**WORK REQUEST**
Only an exact repetition of the lines from the one holding "Where should I click to: Select" to the end of the data is wanted, with pictures left out.

**RECORD EXTRACTS**
>>>

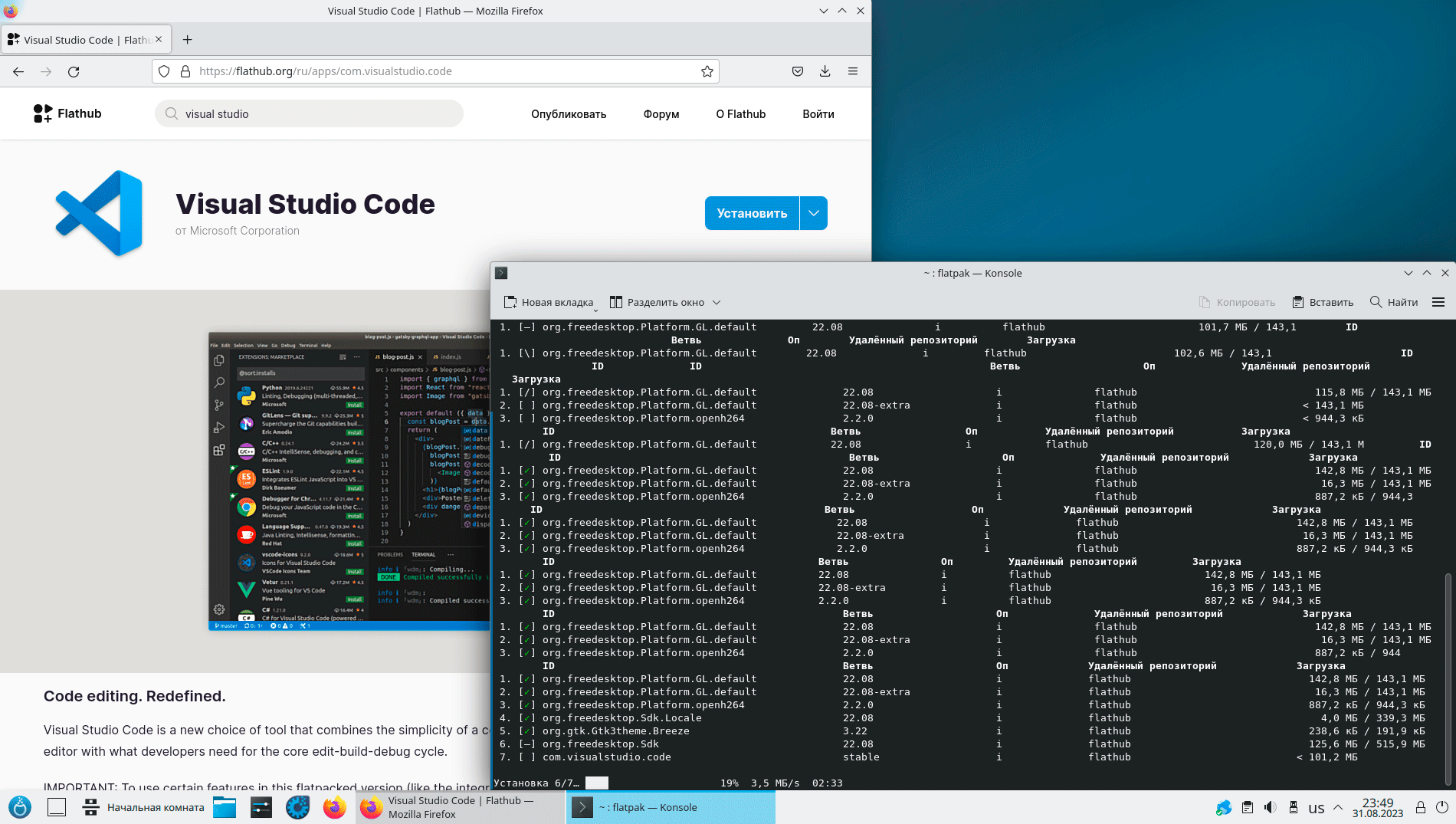Click the Firefox reload page icon
The image size is (1456, 824).
pyautogui.click(x=74, y=71)
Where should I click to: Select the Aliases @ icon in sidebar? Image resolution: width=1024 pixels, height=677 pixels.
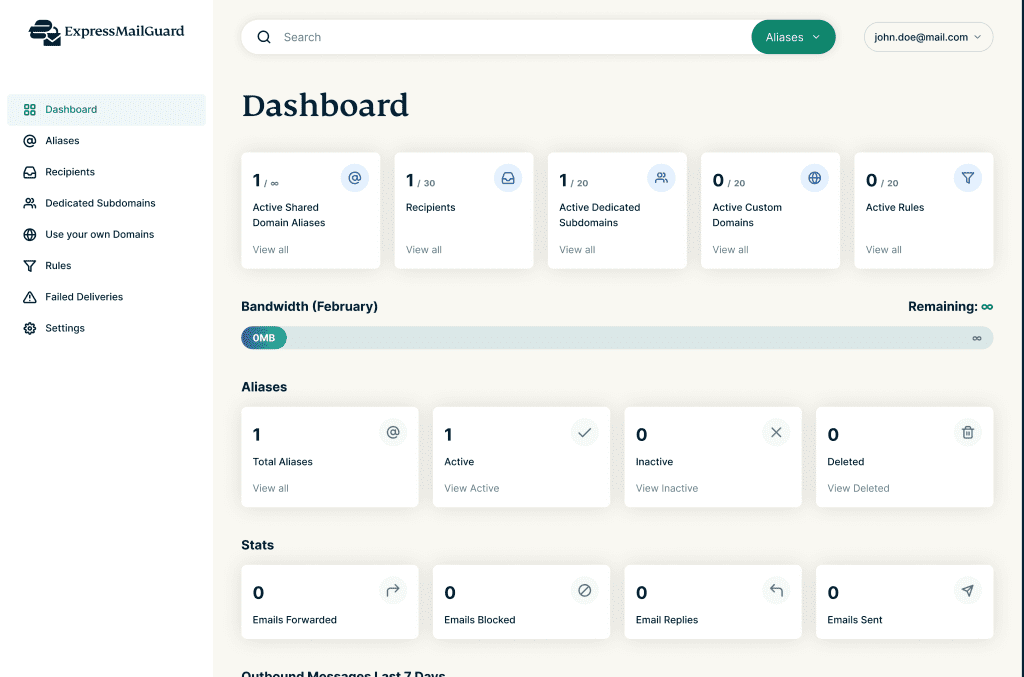coord(30,140)
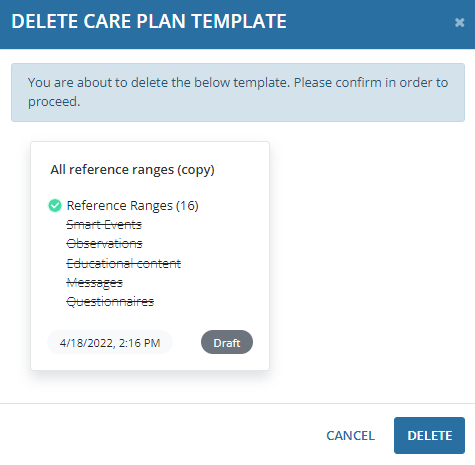The width and height of the screenshot is (475, 465).
Task: Click the struck-through Educational content item
Action: [x=124, y=263]
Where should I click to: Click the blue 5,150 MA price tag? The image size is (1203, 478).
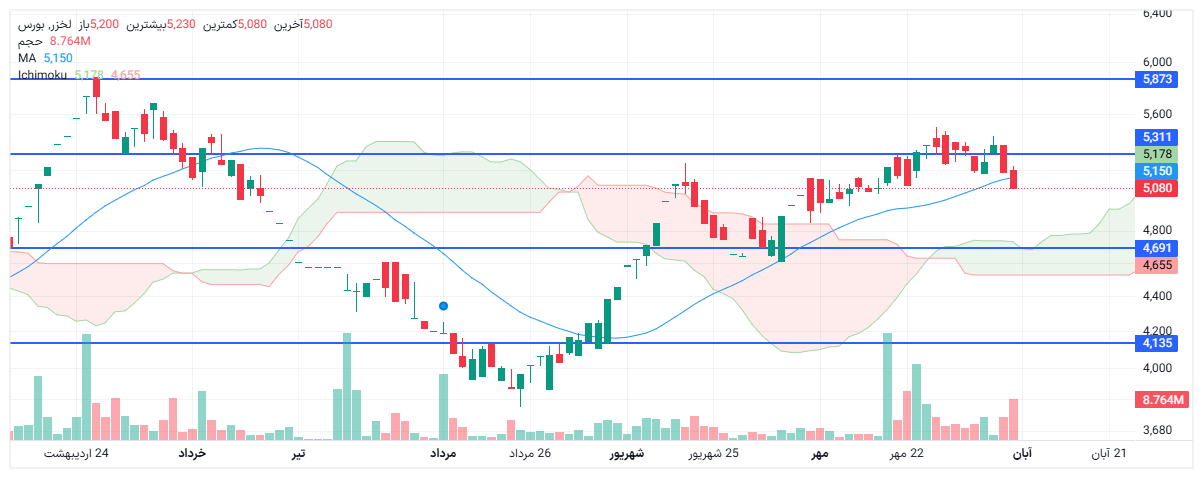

<<<

**PROBLEM SOLUTION**
Where should I click to: Select the Aliases @ icon in sidebar? Image resolution: width=1024 pixels, height=677 pixels.
coord(30,140)
The width and height of the screenshot is (475, 465).
Task: Click the struck-through Educational content item
Action: [x=124, y=263]
Where should I click to: Click the blue 5,150 MA price tag? The image size is (1203, 478).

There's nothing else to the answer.